**WHAT TO DO:**
Every line in the records below between the one holding "Play the hero" and the one holding "Task: Toggle the sort arrows button", inclusive, is to be set down exactly; all other lines are to be left out.

**RECORDS TO PROCESS:**
#####

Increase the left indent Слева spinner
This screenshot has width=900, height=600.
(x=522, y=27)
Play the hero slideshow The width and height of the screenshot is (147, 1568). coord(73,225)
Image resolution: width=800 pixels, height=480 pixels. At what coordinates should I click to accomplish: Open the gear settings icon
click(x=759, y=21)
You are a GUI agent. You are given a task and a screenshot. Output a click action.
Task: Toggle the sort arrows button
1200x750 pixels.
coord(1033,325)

#####

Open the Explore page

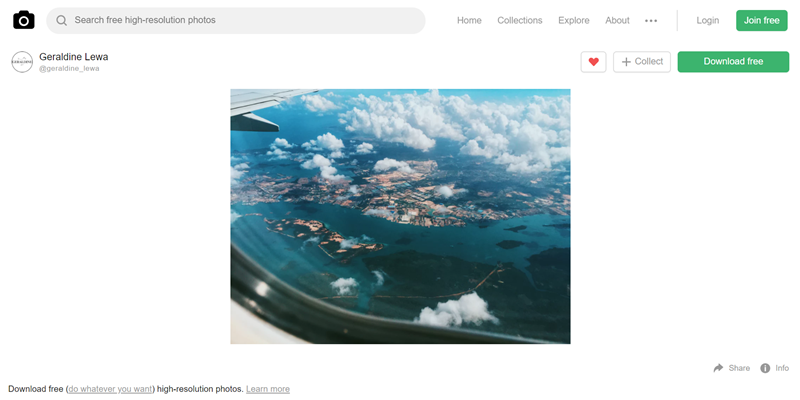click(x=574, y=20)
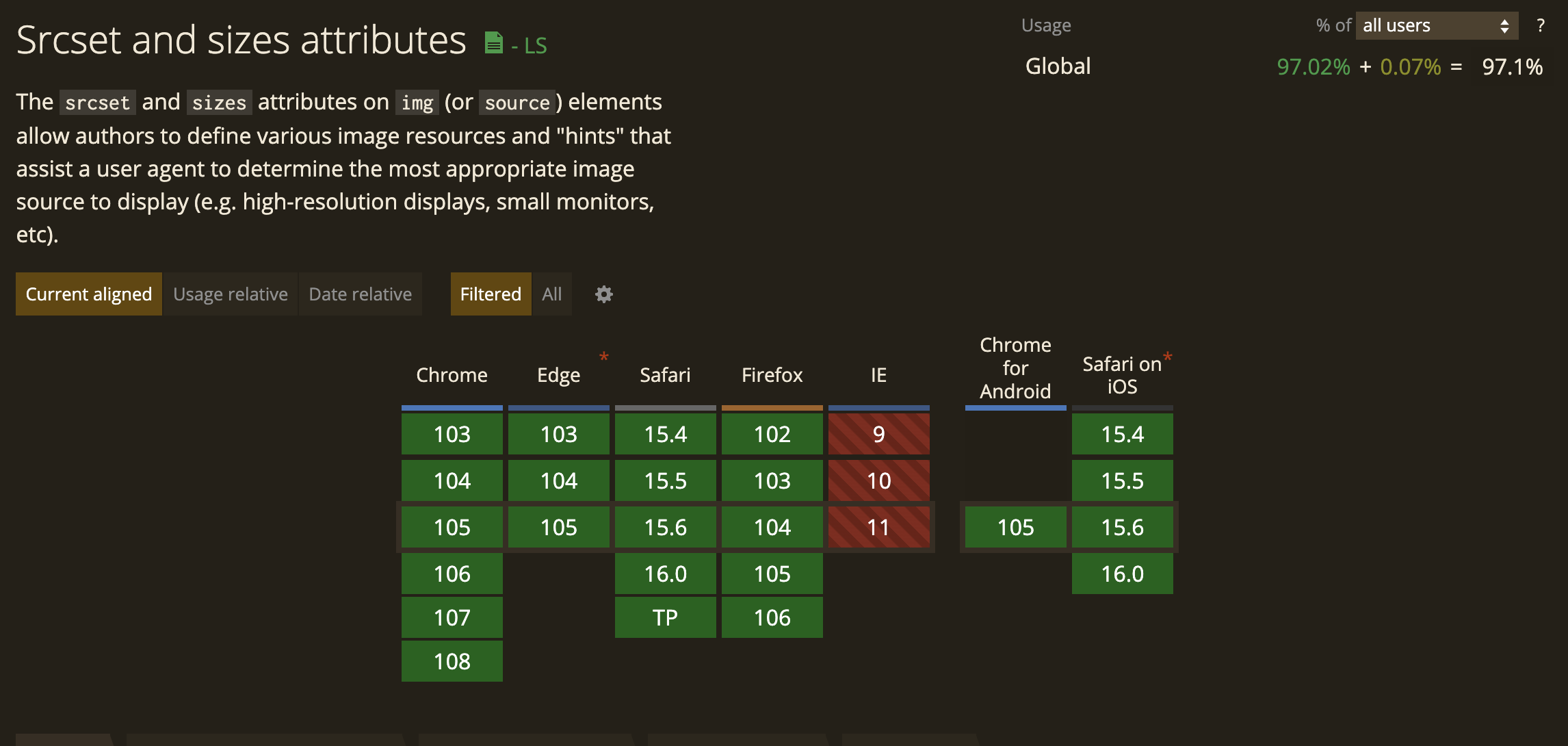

#####

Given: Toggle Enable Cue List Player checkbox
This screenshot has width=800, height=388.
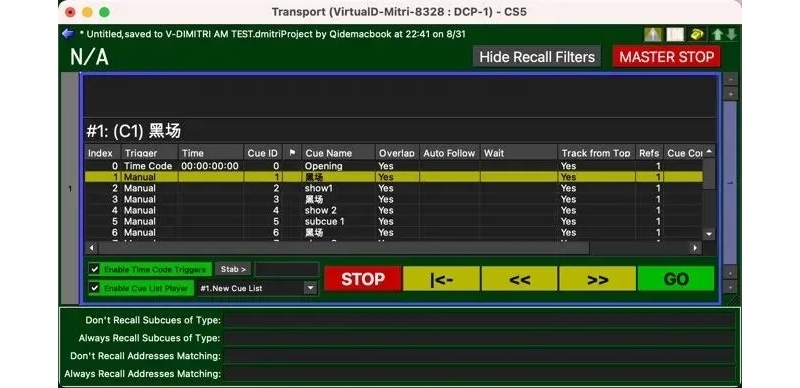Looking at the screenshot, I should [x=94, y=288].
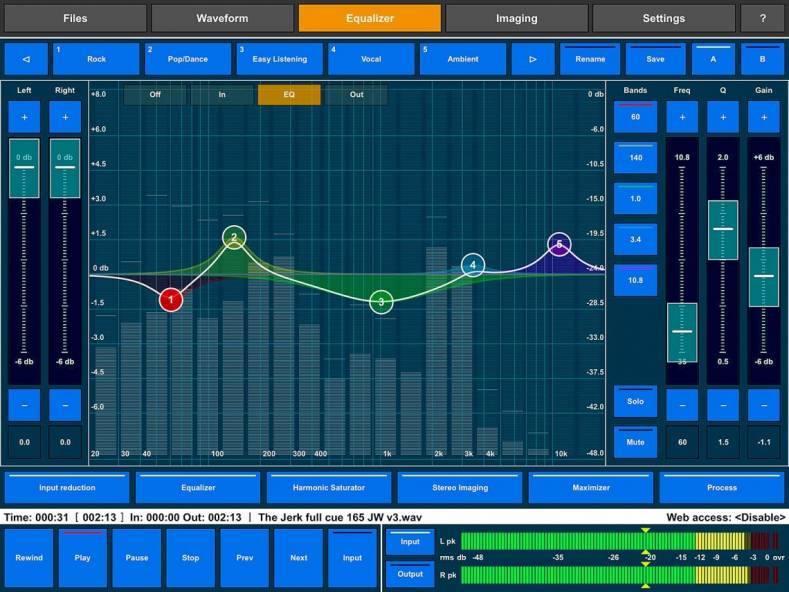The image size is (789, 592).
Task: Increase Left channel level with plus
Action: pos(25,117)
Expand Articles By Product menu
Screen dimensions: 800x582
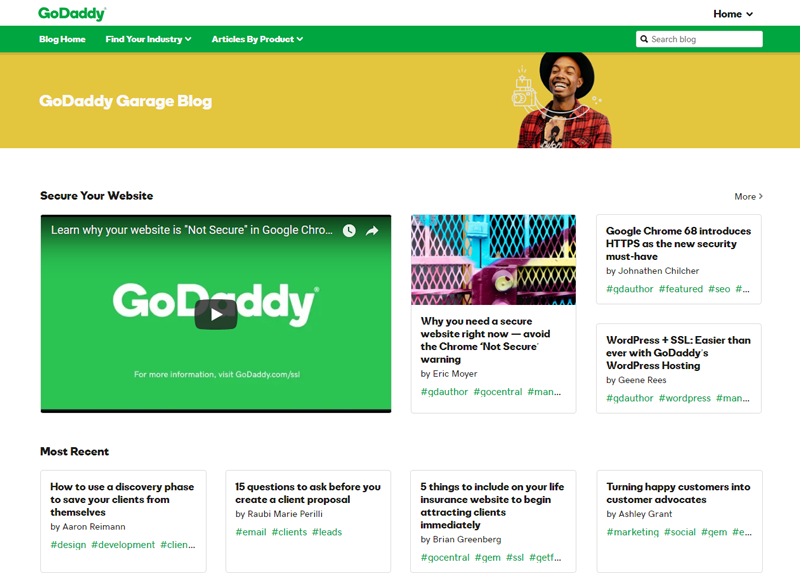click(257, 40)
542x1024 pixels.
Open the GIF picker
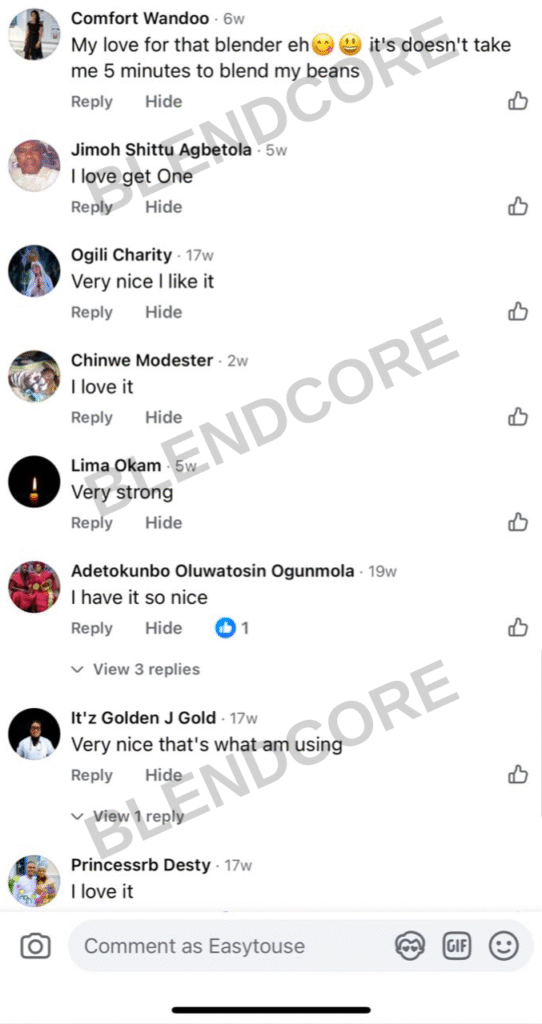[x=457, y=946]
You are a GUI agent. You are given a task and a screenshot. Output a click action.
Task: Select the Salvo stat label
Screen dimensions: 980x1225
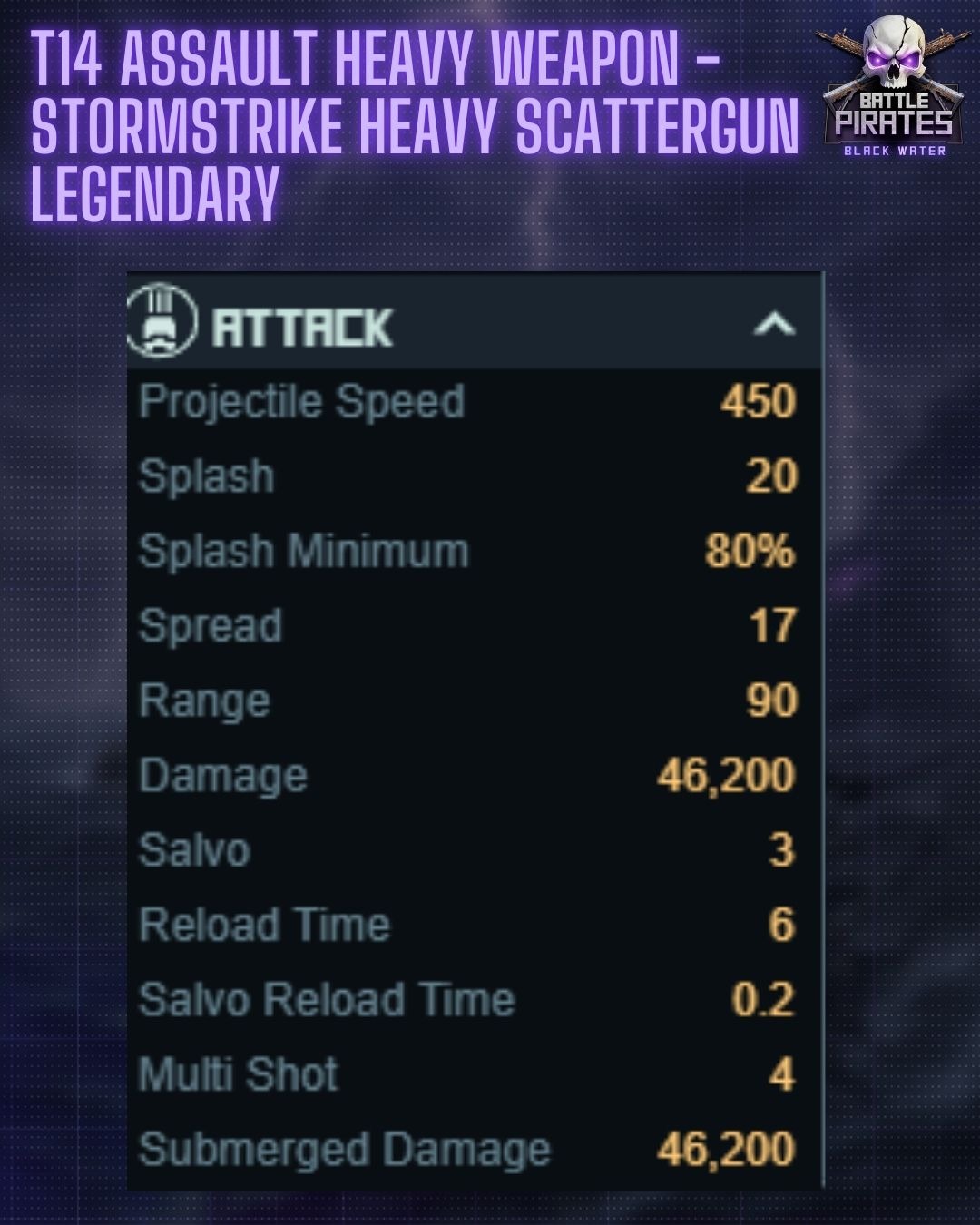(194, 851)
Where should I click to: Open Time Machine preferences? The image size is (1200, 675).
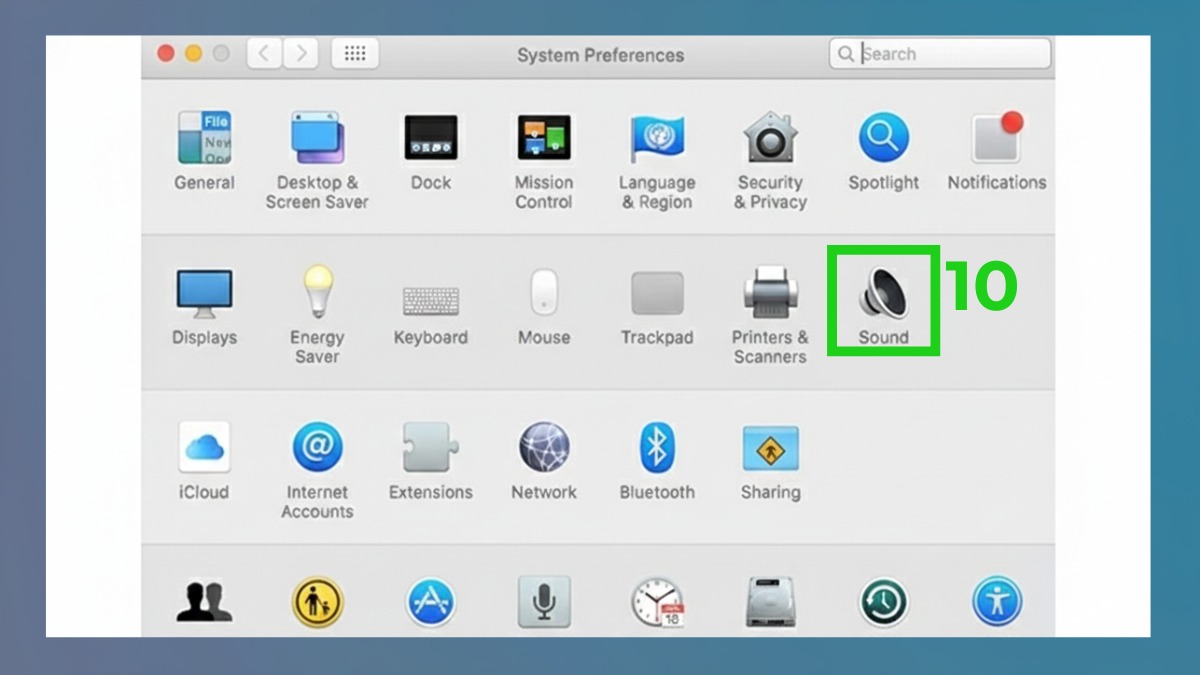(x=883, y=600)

#####

**ANSWER TO THE PROBLEM:**
Play the hero slideshow The width and height of the screenshot is (147, 1568). coord(73,225)
Image resolution: width=800 pixels, height=480 pixels. At what coordinates should I click to accomplish: Open the gear settings icon
click(x=759, y=21)
You are a GUI agent. You are given a task and a screenshot. Output a click action.
Task: Toggle the sort arrows button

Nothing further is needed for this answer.